The Step Back is rolling out its 25-under-25 list over the next few days. Follow along with our rankings of the top 25 players under the age of 25.
There is pressure on Lonzo Ball to be great. Not good. Not starter quality. Not very good. Great. Like, all-time Lakers great.
Since the Lakers took him No. 2 overall in June, the franchise has done nothing but push him into the leading role. D’Angelo Russell, only three years into his career and the previous player Los Angeles took to restore the Lakers, is now in Brooklyn. After Summer League, where crowds treated him like he was already a superstar, the Lakers handed him the keys and he proceeded to win Summer League MVP. His dad saying the Lakers will win 50 games and that LeBron will want to play with him and win titles doesn’t help either.
And then there’s Magic Johnson, the man who drafted him, gushing about Ball at every turn.
For example, at Ball’s post-draft press conference on Jun. 26, Johnson called Ball the “new face of the Lakers,” trashed Russell and said he expected Ball’s jersey to hang alongside other Lakers greats some day. That’s no pressure for a franchise that has had the like of Magic, Kobe Bryant, Shaquille O’Neal, Jerry West and many, many others play for it.
Then after Summer League, Johnson said this, per USA Today:
"“Just like me, when I got here, there was pressure. I was the No. 1 pick. I didn’t care about that. I am going to play my game. Lonzo is going to play his game. The great ones do.The great ones want pressure. Hey, he’s been living in this city his whole life. In high school, won a state championship. Did you know when he went to UCLA, everybody says he better perform. He performed. Now he gets to play for his favorite team in his hometown. So there’s pressure that comes with that. But the great ones eat pressure for breakfast, right? He is a guy that just plays his game. Nothing is going to change.”"
And then there’s Jeanie Buss saying this about Ball, per CBS Sports:
"“No other draft pick, except maybe Kobe Bryant, has had this kind of excitement about him.”There’s something special about Lonzo […] I think because he just wants to play basketball, he’s selfless. He has a certain charisma and I think the fact that his teammates at UCLA loved playing with him and all the nice things that they have to say about him, I think he’s going to bring an element that’s very similar to Magic Johnson.”"

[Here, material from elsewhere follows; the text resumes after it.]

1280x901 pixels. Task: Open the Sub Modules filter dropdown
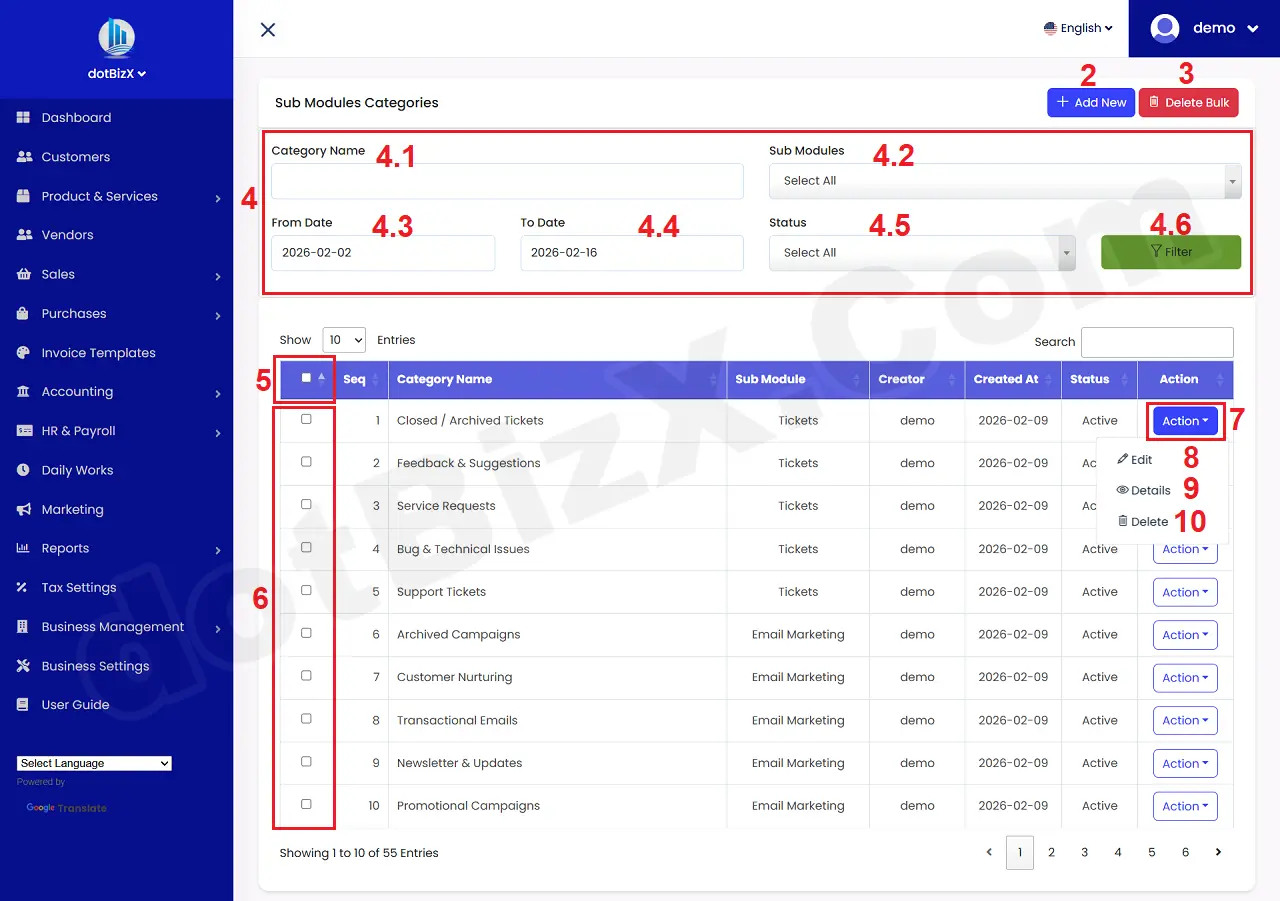[x=1005, y=181]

Franchises are, of course, going to pump up their draft picks. But this is to another degree. The repeated comparisons to Johnson — arguably the best player in franchise history as well as the most charismatic — set an insanely high standard for Ball before he’s played an actual game.

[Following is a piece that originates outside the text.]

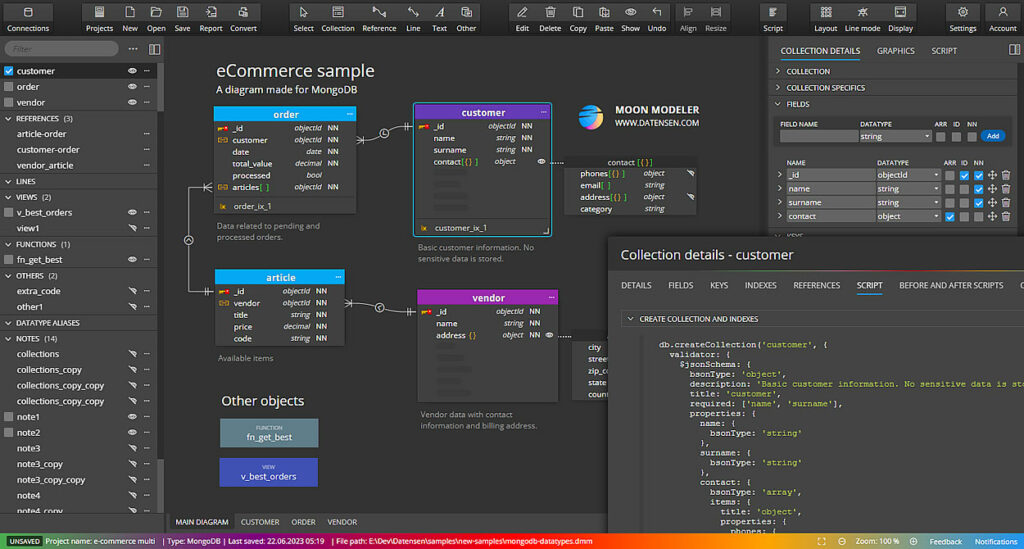
Task: Click the Filter input field
Action: [61, 49]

It’s worth noting that it’s clear Ball is the Lakers’ first step in getting back to being “the Lakers.” As often as they’ve pumped up Ball as the next great Laker, they’ve talked about wanting to have two max contract spaces next summer. They want to be a destination for stars, a place where the best players in the league can go and win. And, without question, there are two obvious targets: LeBron James and Paul George.

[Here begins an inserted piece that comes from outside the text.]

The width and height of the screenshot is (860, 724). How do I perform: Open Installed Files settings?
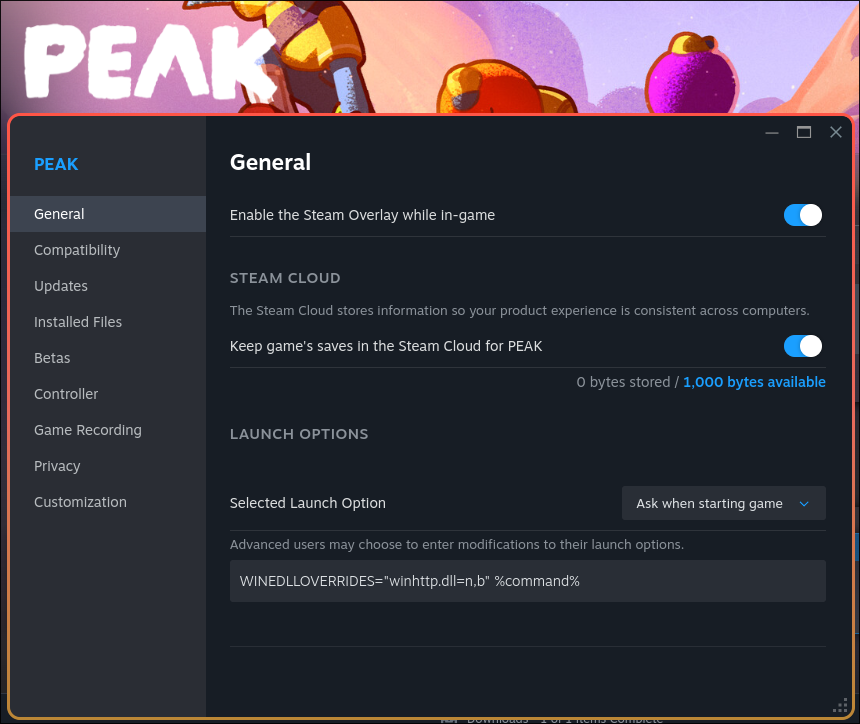click(78, 322)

The Lakers could reasonably still get one or both players if Ball falls short of expectations. It’s no secret George has wanted to be a Laker and that the Lakers are interested. At the very least, they’ve paid a cool $500,000 for it.
And then there’s LeBron. Even as LeBron plays another year into his 30s, he’s the Lakers’ ultimate prize. He’s the player you need to give your franchise credibility. He’d also be the player to validate Ball — assuming he doesn’t want to bring in some other point guard — because he’d be choosing to play with him and to try and win with him in the much harder conference. If LeBron goes to the Lakers, it’s to win and nothing else.
(Of note: If Ball is good as a rookie, the 2018-19 Lakers wouldn’t be all that different than the Kyrie Irving-lead Cavaliers teams were. Maybe that changes as he gets older, but James has always valued potential in free agency).
This is what makes Ball so intriguing. It’s not what his dad says about him or that he was picked high or that he might have been the best player in Summer League. It’s that the Lakers, a franchise with as storied a history as any one, are putting their entire future into his hands. It’s that this franchise is openly saying it before he’s even stepped on the floor in the Z02 and thrown a pass. It’s that the Lakers are banking on a 19-year-old to save the franchise and to maybe bring LeBron West.
For Ball, anything less than it all won’t be enough.